_Working data_.

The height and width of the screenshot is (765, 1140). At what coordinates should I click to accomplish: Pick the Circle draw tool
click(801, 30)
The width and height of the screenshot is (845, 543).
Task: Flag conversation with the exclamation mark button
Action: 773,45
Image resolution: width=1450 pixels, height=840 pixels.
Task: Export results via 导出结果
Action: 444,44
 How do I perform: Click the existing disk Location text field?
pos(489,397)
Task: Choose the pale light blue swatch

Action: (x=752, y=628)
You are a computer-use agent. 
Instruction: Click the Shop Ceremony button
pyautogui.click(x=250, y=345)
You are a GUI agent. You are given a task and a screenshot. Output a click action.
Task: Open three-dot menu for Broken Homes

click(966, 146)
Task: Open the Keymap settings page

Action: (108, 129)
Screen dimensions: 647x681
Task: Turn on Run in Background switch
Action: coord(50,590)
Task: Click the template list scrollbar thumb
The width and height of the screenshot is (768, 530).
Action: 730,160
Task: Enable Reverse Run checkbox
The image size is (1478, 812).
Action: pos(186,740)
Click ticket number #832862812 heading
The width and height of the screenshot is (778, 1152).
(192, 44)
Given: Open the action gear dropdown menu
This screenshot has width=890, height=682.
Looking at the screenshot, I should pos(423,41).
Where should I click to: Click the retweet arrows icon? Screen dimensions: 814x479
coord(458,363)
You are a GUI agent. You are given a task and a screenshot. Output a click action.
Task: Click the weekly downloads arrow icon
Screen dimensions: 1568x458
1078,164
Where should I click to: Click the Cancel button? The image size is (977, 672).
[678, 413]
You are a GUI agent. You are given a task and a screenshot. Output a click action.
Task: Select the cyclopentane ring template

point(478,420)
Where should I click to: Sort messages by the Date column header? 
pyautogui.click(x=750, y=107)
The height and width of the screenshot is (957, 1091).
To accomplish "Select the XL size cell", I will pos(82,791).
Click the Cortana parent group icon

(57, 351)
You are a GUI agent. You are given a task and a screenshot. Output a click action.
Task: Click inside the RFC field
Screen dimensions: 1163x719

_Task goal_. Set out every line of the rows above as a JSON list of strings, with one string per line and blank lines omitted.

_Output for this task_.
[
  "The height and width of the screenshot is (765, 1140). At what coordinates should I click to accomplish: Pick the Circle draw tool",
  "click(801, 30)",
  "The width and height of the screenshot is (845, 543).",
  "Task: Flag conversation with the exclamation mark button",
  "Action: 773,45",
  "Image resolution: width=1450 pixels, height=840 pixels.",
  "Task: Export results via 导出结果",
  "Action: 444,44",
  " How do I perform: Click the existing disk Location text field?",
  "pos(489,397)",
  "Task: Choose the pale light blue swatch",
  "Action: (x=752, y=628)",
  "You are a computer-use agent. ",
  "Instruction: Click the Shop Ceremony button",
  "pyautogui.click(x=250, y=345)",
  "You are a GUI agent. You are given a task and a screenshot. Output a click action.",
  "Task: Open three-dot menu for Broken Homes",
  "click(966, 146)",
  "Task: Open the Keymap settings page",
  "Action: (108, 129)",
  "Screen dimensions: 647x681",
  "Task: Turn on Run in Background switch",
  "Action: coord(50,590)",
  "Task: Click the template list scrollbar thumb",
  "The width and height of the screenshot is (768, 530).",
  "Action: 730,160",
  "Task: Enable Reverse Run checkbox",
  "The image size is (1478, 812).",
  "Action: pos(186,740)",
  "Click ticket number #832862812 heading",
  "The width and height of the screenshot is (778, 1152).",
  "(192, 44)",
  "Given: Open the action gear dropdown menu",
  "This screenshot has width=890, height=682.",
  "Looking at the screenshot, I should pos(423,41).",
  "Where should I click to: Click the retweet arrows icon? Screen dimensions: 814x479",
  "coord(458,363)",
  "You are a GUI agent. You are given a task and a screenshot. Output a click action.",
  "Task: Click the weekly downloads arrow icon",
  "Screen dimensions: 1568x458",
  "1078,164",
  "Where should I click to: Click the Cancel button? The image size is (977, 672).",
  "[678, 413]",
  "You are a GUI agent. You are given a task and a screenshot. Output a click action.",
  "Task: Select the cyclopentane ring template",
  "point(478,420)",
  "Where should I click to: Sort messages by the Date column header? ",
  "pyautogui.click(x=750, y=107)",
  "The height and width of the screenshot is (957, 1091).",
  "To accomplish \"Select the XL size cell\", I will pos(82,791).",
  "Click the Cortana parent group icon",
  "(57, 351)",
  "You are a GUI agent. You are given a task and a screenshot. Output a click action.",
  "Task: Click inside the RFC field",
  "Screen dimensions: 1163x719"
]